The reason I didn’t mention C++ in combination with the Win API is that I assumed the OP had not done any windows programming. With VB, you can skip all the Windows side of things and just start messing around with the API calls.
Trigonal, your assumption was right on – I haven’t done any Windows programming. It would be nice to skip the Windows side of things. However, I know absolutely nothing about Visual Basic (for example, I don’t even know if it’s compiled or interpreted), so I guess that’ll be my next web search.
I am ignorant about this aspect of C++ win32 programming, but is there anything that would stop you from making a console application that used win32 API?

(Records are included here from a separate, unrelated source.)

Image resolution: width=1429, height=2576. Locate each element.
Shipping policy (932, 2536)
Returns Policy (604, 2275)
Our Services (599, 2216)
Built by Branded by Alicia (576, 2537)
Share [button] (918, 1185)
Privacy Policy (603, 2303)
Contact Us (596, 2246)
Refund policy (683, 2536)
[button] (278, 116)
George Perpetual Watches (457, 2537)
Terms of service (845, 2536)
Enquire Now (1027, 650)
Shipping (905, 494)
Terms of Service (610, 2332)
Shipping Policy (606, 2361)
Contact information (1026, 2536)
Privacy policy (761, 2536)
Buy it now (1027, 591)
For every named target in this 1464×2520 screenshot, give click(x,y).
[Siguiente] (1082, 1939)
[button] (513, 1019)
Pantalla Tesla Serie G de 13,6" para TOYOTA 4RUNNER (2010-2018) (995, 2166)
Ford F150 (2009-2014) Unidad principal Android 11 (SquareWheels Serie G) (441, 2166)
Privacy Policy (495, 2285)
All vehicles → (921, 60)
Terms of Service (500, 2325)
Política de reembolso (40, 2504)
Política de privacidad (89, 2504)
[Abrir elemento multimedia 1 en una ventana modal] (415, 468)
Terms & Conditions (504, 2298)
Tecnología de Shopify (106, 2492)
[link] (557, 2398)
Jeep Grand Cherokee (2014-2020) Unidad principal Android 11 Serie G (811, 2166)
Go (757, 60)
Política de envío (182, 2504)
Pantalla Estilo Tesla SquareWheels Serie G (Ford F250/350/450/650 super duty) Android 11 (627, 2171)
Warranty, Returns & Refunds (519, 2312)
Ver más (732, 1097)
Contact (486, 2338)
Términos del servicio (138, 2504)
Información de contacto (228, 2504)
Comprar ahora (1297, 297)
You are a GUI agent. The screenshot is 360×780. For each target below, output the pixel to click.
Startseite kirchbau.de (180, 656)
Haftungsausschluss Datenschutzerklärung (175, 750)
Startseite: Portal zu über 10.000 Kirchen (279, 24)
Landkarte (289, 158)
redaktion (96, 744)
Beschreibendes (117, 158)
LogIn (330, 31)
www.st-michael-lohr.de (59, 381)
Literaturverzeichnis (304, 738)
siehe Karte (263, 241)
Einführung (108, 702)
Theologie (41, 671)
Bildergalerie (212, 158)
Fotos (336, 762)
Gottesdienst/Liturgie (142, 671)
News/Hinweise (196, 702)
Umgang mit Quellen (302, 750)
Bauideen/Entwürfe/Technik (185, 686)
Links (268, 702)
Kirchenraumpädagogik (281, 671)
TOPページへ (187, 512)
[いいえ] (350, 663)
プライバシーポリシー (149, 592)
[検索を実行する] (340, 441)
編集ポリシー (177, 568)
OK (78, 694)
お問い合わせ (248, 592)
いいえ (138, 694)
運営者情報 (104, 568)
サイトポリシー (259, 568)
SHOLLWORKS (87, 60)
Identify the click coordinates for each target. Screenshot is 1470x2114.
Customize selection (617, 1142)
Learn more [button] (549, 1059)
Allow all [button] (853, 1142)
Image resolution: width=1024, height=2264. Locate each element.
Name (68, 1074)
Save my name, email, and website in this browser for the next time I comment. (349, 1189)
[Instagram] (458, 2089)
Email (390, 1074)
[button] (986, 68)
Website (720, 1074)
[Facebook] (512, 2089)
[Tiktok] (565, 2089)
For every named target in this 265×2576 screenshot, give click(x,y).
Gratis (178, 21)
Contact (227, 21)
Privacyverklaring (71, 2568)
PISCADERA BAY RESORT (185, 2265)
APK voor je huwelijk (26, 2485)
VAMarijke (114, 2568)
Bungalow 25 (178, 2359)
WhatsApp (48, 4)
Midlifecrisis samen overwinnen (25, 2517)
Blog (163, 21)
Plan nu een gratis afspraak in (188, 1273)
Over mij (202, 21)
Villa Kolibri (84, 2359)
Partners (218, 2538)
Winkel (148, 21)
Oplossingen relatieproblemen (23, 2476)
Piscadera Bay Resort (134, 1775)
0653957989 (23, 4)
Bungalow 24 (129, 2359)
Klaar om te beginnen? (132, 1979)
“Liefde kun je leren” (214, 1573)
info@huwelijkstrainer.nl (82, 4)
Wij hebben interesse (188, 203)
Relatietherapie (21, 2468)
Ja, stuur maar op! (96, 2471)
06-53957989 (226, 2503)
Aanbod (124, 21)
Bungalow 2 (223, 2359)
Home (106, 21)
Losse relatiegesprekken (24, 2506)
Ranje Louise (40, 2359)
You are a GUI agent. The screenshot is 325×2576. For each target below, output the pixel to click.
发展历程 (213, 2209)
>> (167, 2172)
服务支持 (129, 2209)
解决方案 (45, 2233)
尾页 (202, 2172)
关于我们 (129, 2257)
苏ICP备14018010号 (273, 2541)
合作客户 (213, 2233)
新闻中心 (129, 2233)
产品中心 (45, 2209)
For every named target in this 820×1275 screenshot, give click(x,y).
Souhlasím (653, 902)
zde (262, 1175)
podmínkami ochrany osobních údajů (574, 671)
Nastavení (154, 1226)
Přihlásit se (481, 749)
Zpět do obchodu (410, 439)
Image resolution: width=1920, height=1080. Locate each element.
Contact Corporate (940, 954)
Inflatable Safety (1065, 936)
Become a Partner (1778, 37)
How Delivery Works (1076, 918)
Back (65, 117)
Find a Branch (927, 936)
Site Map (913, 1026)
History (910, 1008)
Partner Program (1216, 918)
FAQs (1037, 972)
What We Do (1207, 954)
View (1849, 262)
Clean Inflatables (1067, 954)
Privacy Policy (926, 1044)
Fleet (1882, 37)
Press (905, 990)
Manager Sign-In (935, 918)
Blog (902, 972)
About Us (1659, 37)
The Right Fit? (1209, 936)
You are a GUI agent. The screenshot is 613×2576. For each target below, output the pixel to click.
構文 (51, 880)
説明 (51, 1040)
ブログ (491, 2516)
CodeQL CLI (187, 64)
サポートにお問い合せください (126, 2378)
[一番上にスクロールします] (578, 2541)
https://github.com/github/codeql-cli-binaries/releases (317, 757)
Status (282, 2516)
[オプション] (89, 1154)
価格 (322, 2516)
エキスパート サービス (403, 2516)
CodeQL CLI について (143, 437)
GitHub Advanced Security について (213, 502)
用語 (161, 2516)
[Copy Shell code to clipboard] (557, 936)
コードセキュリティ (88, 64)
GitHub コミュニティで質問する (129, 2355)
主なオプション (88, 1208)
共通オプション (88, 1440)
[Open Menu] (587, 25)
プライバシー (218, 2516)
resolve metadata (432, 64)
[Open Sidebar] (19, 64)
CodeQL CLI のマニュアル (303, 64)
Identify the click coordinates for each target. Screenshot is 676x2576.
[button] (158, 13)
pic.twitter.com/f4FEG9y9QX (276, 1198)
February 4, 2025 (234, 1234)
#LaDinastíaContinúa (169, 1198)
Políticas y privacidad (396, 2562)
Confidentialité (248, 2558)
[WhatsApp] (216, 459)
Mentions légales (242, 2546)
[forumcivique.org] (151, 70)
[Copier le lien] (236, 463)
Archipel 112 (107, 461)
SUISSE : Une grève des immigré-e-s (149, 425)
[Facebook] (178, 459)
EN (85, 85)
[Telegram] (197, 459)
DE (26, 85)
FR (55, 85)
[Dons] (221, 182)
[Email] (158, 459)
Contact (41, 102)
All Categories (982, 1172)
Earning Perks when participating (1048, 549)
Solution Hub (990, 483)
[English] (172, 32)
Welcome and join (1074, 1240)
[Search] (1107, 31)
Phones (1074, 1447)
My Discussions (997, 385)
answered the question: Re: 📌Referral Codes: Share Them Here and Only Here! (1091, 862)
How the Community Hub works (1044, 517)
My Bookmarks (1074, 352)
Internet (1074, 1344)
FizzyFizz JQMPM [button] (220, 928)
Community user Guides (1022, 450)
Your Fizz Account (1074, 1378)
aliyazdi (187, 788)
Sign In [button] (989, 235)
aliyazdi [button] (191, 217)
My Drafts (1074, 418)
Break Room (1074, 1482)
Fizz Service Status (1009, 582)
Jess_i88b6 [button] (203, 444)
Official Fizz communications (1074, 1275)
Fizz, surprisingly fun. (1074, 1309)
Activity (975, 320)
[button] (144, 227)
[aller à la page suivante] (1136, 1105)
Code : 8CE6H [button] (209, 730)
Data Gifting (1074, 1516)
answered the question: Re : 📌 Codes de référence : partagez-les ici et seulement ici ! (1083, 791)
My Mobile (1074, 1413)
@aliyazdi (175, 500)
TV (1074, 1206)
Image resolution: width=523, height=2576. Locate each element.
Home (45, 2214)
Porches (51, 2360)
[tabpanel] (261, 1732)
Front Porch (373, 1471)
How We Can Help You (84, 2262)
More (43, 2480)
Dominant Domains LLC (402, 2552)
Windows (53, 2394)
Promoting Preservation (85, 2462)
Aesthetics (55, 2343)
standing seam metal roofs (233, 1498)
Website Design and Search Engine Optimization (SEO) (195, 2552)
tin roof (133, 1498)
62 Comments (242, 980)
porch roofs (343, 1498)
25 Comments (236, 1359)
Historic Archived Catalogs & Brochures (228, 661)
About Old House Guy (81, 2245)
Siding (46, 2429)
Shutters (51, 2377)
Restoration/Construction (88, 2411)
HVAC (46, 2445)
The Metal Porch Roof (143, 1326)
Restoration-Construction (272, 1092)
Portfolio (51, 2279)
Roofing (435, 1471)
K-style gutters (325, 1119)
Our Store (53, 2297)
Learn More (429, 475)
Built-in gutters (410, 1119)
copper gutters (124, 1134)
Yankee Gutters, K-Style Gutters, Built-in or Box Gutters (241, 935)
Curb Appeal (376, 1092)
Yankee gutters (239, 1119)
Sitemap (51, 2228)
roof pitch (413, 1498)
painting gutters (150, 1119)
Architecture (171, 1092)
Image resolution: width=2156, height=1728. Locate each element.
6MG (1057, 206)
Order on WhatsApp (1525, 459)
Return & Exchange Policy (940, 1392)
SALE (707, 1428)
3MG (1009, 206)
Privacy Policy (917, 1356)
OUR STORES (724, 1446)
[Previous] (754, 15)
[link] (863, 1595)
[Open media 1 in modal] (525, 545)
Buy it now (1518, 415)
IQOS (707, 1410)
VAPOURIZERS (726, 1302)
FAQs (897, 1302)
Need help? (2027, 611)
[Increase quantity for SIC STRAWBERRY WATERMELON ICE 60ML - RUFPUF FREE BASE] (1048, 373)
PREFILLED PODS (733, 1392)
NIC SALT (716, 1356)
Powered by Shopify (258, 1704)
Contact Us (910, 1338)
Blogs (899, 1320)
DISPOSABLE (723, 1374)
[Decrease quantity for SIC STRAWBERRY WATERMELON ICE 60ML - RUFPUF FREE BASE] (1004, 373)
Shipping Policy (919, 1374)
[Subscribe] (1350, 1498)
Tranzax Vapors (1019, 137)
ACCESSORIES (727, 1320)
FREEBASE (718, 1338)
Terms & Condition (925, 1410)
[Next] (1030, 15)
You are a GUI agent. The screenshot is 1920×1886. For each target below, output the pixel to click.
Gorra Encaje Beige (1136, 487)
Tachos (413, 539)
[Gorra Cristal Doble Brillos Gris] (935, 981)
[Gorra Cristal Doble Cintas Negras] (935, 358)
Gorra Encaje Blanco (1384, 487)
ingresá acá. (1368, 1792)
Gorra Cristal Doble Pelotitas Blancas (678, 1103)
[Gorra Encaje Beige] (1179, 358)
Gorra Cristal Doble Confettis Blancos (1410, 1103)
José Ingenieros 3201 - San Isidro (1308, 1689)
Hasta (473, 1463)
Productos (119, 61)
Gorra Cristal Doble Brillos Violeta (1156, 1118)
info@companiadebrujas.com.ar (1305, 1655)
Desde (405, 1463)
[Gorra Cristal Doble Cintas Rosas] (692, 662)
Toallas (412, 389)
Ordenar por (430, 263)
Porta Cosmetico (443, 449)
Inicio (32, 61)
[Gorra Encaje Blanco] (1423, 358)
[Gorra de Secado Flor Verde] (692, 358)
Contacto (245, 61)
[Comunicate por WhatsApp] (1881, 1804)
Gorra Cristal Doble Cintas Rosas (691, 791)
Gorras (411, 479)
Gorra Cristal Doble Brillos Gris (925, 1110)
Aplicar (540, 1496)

If there isn’t, the fact that he doesn’t know Windows programming would become less relevant.
I don’t know what type of interface you want your program to have, Giraffe (maybe none at all: maybe it periodically gets information and writes it to a text file, for example) so knowing this might be helpful when suggesting a language for you to use.
Nope, In C++ you can make a Console application instead of a Windows application with Forms aka windows.
I am versed in both VB and C++, I used C++ far longer than I have used VB however, once I got the hang of VB I started to like that way better for its ease of use when doing quick and dirty projects. I feel the code is a heck of a lot easier to write than C++ plus I don’t have to worry about cleaning up any of my variables. If you have a .net version of VB, C++, or C# I have found their features to be pretty much all the same so its a matter of which language you prefer.
The Win32::GuiTest module is pretty much just a wrapper around the API calls (and a pretty thin wrapper, at that), so you’ll definitely benefit to know about the underlying API.
Depending on your goal, you may be trying to swat a fly with a nuke. And learning even the rudiments of the Win 32 API is not for the faint hearted. A gigantic mass of detail, and you won’t start seeing the forest for several months.
If you just want to remotely control a garden variety Windows program on the same PC, there are “macro” programs for just that purpose. They can start another program, click its buttons, and retrieve data from its screens. My personal favorite is called “Macro Express 3” from www.macros.com. Cheap, reliable, and has a lot of capability. There’s no way you could build even 1% of that functionality for the same money unless you work for pennies a day.
The next question is whether the easiest way to tackle your problem is really by remote controlling. For example, if you’re trying to automate some web interaction, it may be easier to write your own program to send/receive over HTTP than it would be to try to remote-control a browser. Only you know what you’re trying to achieve, but my general advice is to take a step back and make sure you’re not starting down the wrong road.